-- Opening Marker --

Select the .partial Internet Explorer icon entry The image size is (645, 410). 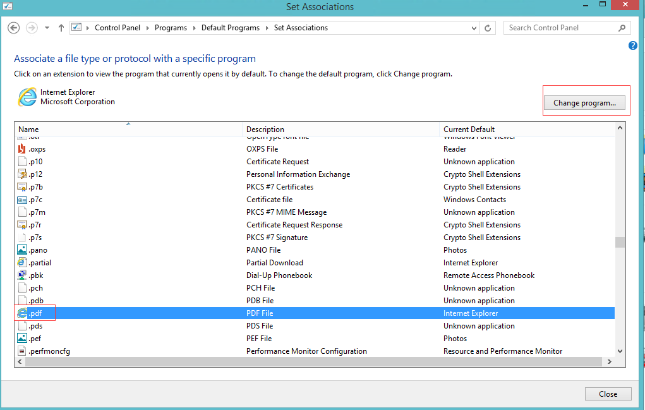pos(22,262)
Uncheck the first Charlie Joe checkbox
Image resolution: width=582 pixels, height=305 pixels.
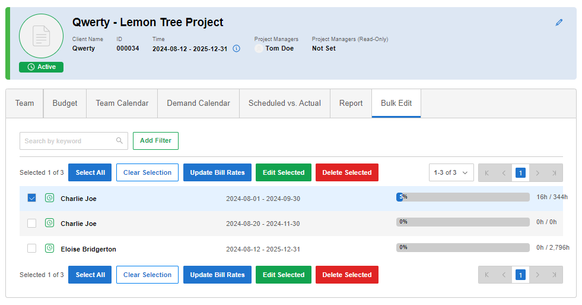[x=32, y=198]
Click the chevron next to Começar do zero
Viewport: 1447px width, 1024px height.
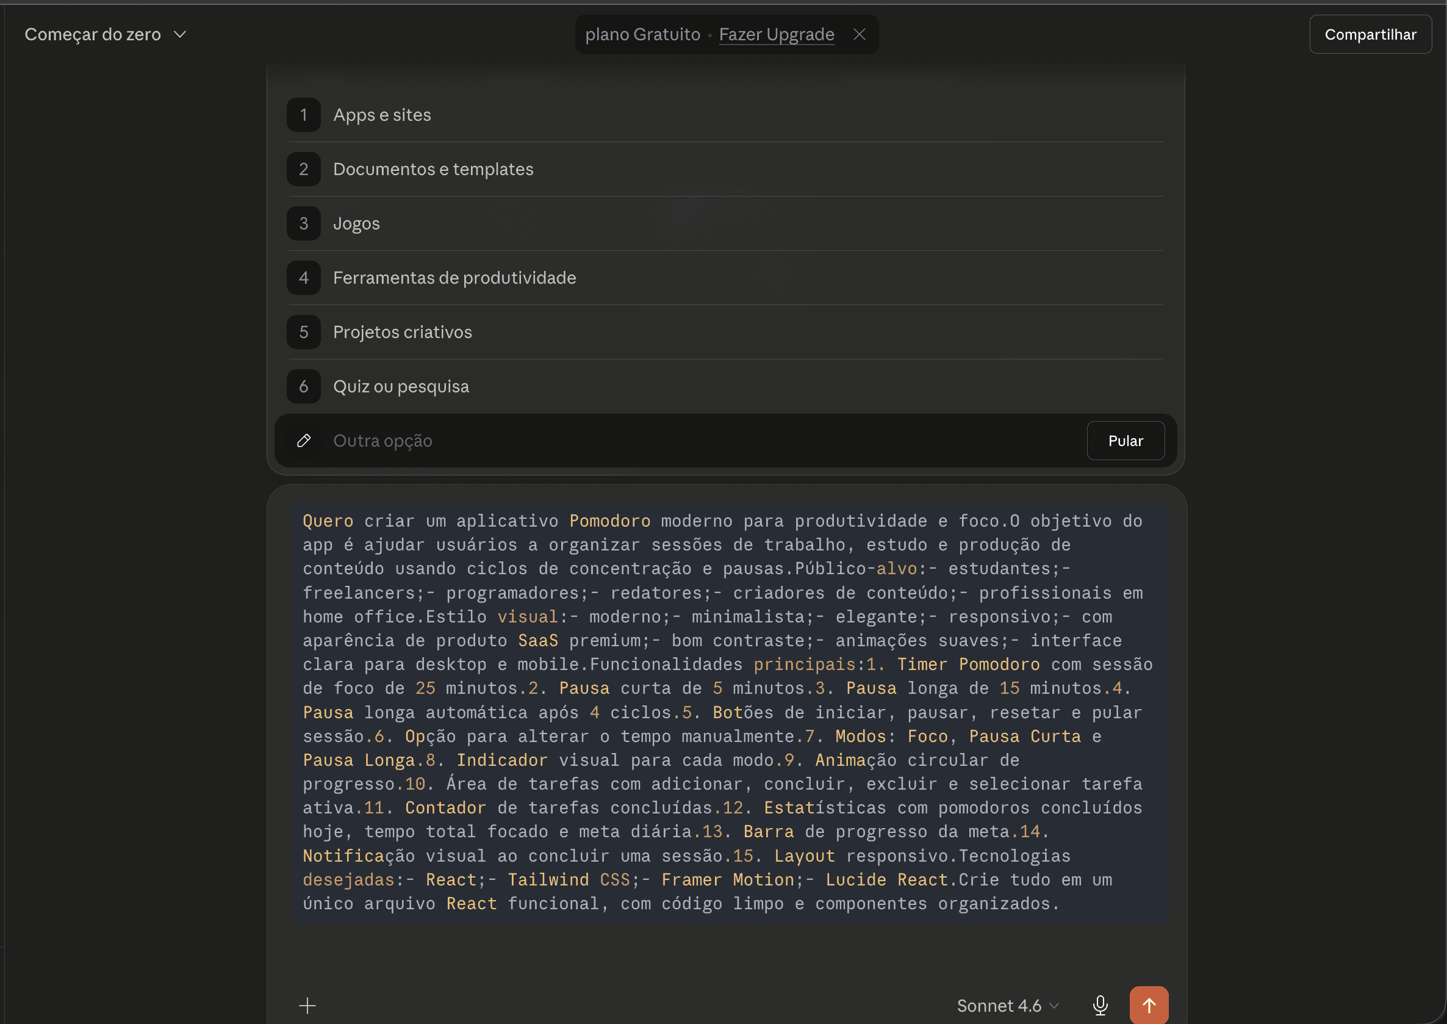pos(180,34)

-- Closing Marker --

▸ **Problem**:
Leave out the pictures, and retype exactly the lines from the one containing "Click the chevron next to Começar do zero" through the final line of the data.

▸ **Result below**:
Click the chevron next to Começar do zero
Viewport: 1447px width, 1024px height.
pos(180,34)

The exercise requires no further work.